For a week last summer, I was a camp volunteer. I was seeking professional depth, but what I experienced so affected me that I have changed the way I practise.
When I graduated from medical school in 1975, I knew nothing about fetal alcohol syndrome (FAS). Indeed, the seminal article by Smith and Jones describing the features of FAS had only been published in the Lancet 2 years previously. Even in 1984, when I became a pediatrician, Nelson’s Textbook of Pediatrics gave only a few lines to the subject. Then, it was thought to be a rare condition. It is now known to be relatively common, affecting approximately 1:100[1-4] in a range of different ways. The term fetal alcohol spectrum disorder (FASD) is now used.
I trained in developmental behavioral pediatrics, which I completed in 1995 at UBC. I met many children and adolescents who have been prenatally exposed to alcohol. I attended conferences and workshops. I listened to the stories from birth, adoptive, and foster families about the impact of FASD on their lives. I presented talks to professionals and other community groups. In my desire to know more, I attended a Whitecrow Village Camp.
Whitecrow Camp was started several years ago near Burns Lake by Ms Kee Warner, an adoptive and foster parent of children with FASD. She wanted to give her kids the chance of a successful camp experience. Unfortunately, the special needs of children with FASD often preclude their participation in regular camp programs. They are often sent home for disruptive behavior. On other occasions, the emotional challenge is too great. A fear of failure may push them over the edge, into despondency. Since there were no specific camps for children with FASD, Kee Warner decided to start her own. She has created a very successful and flexible movable feast.
As a member of the Victoria FAS Community Circle, I had heard about the program. When the opportunity to volunteer at the Cowichan Lake venue came along, I decided to give it a go. My work schedule allowed me to complete the 3-day weekend pre-camp training program, and so for a week last summer, I became a camp volunteer. I was told not to bring my “doctor’s bag” with me.
My expectations from the camp were not excessive; I simply wanted to be in a better position to effectively counsel families about FASD following the diagnosis.
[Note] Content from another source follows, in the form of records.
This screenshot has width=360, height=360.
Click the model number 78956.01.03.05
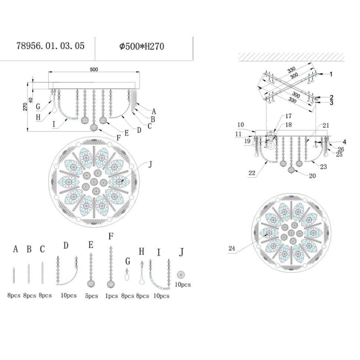[50, 46]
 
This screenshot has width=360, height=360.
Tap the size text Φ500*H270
[142, 46]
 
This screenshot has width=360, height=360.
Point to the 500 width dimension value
[94, 69]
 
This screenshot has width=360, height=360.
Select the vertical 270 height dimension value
[25, 107]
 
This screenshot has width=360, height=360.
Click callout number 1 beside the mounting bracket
[331, 74]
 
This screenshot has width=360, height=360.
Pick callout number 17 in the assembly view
[288, 116]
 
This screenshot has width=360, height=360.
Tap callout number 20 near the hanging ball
[312, 176]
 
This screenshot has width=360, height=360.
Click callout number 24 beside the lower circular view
[232, 248]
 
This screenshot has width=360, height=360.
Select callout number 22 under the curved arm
[252, 173]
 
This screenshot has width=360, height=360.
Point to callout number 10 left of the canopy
[240, 125]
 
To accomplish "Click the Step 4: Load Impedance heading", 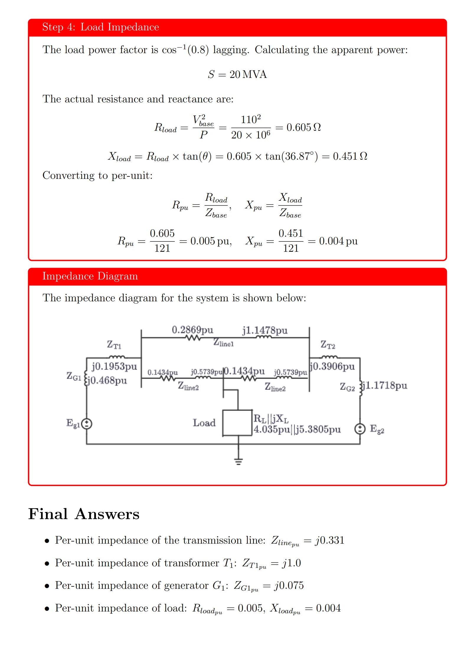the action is [100, 27].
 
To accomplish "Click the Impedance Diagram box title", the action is [90, 276].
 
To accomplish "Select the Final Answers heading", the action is [84, 514].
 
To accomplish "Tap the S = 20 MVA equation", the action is [237, 74].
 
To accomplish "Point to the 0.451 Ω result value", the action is [350, 156].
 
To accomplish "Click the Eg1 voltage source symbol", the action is [86, 424].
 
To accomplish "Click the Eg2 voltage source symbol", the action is [360, 429].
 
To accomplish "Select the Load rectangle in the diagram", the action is [237, 423].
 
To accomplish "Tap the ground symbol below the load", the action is [238, 461].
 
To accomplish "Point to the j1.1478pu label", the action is [265, 330].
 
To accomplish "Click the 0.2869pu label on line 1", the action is [192, 330].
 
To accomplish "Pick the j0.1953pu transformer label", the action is [114, 366].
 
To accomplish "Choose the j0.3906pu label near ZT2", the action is [332, 366].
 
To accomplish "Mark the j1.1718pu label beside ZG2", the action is [385, 385].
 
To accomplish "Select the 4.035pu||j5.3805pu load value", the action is [297, 429].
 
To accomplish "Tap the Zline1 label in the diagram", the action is [223, 342].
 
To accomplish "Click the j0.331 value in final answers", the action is [330, 540].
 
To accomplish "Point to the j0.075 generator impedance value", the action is [289, 586].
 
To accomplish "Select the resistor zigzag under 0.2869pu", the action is [193, 338].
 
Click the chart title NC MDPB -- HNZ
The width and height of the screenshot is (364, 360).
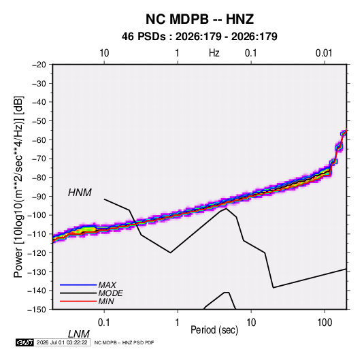[x=199, y=19]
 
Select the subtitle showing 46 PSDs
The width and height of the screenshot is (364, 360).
[x=199, y=37]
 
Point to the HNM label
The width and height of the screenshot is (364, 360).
[x=80, y=193]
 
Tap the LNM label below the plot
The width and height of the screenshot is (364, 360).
[x=78, y=334]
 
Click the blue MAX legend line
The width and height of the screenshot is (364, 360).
[x=78, y=284]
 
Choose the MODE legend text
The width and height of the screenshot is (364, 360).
[x=110, y=293]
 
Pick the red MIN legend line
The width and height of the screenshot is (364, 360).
[x=78, y=301]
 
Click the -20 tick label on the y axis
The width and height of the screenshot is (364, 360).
[x=39, y=65]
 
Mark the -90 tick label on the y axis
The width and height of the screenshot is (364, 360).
[x=39, y=196]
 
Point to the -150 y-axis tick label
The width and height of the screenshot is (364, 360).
[x=37, y=310]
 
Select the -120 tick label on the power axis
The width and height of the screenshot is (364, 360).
[x=37, y=252]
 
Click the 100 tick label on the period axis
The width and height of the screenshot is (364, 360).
[x=325, y=323]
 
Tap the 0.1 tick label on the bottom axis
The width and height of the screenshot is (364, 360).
[x=104, y=323]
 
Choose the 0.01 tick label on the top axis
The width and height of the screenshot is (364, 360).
[x=324, y=53]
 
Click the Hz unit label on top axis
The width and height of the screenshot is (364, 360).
[x=214, y=53]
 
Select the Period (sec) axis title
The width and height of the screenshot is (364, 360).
[x=214, y=330]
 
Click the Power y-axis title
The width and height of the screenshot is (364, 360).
[x=18, y=187]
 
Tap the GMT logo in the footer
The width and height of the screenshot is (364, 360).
[x=25, y=342]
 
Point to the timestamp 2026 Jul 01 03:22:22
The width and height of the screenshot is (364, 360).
[x=62, y=342]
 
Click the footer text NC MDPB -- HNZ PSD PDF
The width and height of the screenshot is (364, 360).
[x=124, y=342]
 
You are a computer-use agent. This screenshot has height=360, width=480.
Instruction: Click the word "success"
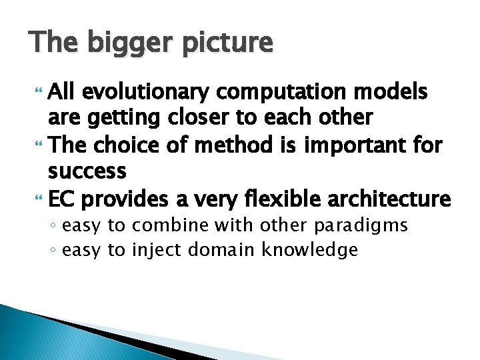[87, 172]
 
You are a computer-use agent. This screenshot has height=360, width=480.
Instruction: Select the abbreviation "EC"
[63, 199]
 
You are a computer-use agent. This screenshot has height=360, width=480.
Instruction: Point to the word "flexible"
[291, 199]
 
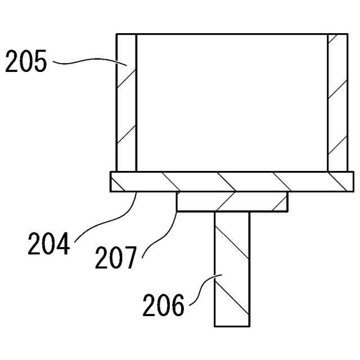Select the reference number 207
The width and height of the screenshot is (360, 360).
point(115,259)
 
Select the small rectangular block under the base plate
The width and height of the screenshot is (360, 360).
point(232,201)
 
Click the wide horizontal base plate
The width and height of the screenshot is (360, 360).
point(232,182)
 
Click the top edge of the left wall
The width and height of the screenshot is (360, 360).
point(126,34)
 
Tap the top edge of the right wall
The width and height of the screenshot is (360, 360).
point(338,34)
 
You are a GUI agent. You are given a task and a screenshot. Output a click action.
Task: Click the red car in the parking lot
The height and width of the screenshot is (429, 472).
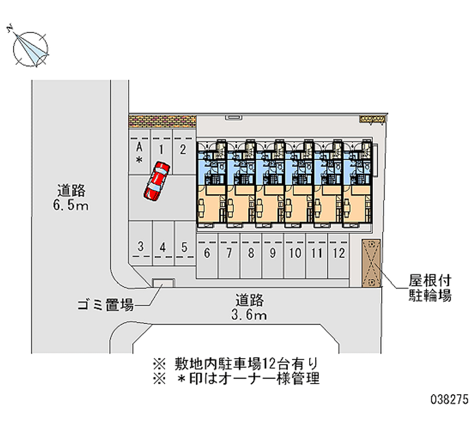tap(156, 181)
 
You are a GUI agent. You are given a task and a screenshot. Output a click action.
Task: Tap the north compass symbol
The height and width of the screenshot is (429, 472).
tap(30, 48)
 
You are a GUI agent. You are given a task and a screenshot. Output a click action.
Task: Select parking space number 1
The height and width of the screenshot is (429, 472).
tap(161, 152)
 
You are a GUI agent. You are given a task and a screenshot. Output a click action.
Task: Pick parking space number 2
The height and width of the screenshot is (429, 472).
tap(183, 152)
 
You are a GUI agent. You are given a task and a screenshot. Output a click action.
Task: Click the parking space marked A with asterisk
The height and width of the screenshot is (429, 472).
tap(139, 152)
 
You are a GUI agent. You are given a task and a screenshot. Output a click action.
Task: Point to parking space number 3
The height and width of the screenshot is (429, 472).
tap(141, 243)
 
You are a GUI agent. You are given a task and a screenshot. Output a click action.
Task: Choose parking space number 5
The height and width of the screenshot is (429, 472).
tap(185, 243)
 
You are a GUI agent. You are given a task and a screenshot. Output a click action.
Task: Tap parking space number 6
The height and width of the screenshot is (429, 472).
tap(207, 256)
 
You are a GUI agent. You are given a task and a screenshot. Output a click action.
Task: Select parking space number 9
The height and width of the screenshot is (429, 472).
tap(273, 256)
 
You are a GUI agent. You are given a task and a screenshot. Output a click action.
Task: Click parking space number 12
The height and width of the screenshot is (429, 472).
tap(339, 256)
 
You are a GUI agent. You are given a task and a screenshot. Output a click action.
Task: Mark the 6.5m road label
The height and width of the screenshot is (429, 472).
tap(71, 198)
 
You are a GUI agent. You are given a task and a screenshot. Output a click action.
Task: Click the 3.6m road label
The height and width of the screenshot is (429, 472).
tap(249, 307)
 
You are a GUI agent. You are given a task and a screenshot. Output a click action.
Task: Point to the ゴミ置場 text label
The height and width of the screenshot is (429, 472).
tap(106, 305)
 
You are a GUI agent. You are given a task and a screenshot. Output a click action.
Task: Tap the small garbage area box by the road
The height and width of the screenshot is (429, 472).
tap(163, 283)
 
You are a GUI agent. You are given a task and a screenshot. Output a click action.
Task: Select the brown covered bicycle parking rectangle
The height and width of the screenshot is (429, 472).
tap(371, 263)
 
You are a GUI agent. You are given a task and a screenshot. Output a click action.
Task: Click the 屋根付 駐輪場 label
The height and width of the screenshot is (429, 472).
tap(430, 288)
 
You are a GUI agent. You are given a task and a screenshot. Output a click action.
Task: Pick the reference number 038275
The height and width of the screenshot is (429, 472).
tap(450, 399)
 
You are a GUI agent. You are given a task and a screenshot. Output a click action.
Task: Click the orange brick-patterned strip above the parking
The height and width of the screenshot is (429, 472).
tap(163, 122)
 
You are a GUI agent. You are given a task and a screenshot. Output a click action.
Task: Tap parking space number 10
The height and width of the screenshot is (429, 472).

I was seeking professional depth. I had not expected to be emotionally affected by the experience, nor had I considered that it might change my own practice.
People with FASD often have damage to the part of the brain required for self-regulation. In a medical report, I would term this “inhibition of socially inappropriate behavior.” After my experiences at Whitecrow, however, I know that with FASD it really means that “he or she doesn’t have an off button.” This is a very simple idea, but of critical importance if one is aiming to avoid behavioral deterioration. Once those with FASD start down a behavioral pathway, such as becoming increasingly physical toward others, it is very hard for them to change their behavioral direction or trajectory. The take-home message for me was: don’t push the on button, and if you do, try to recognize it early and redirect.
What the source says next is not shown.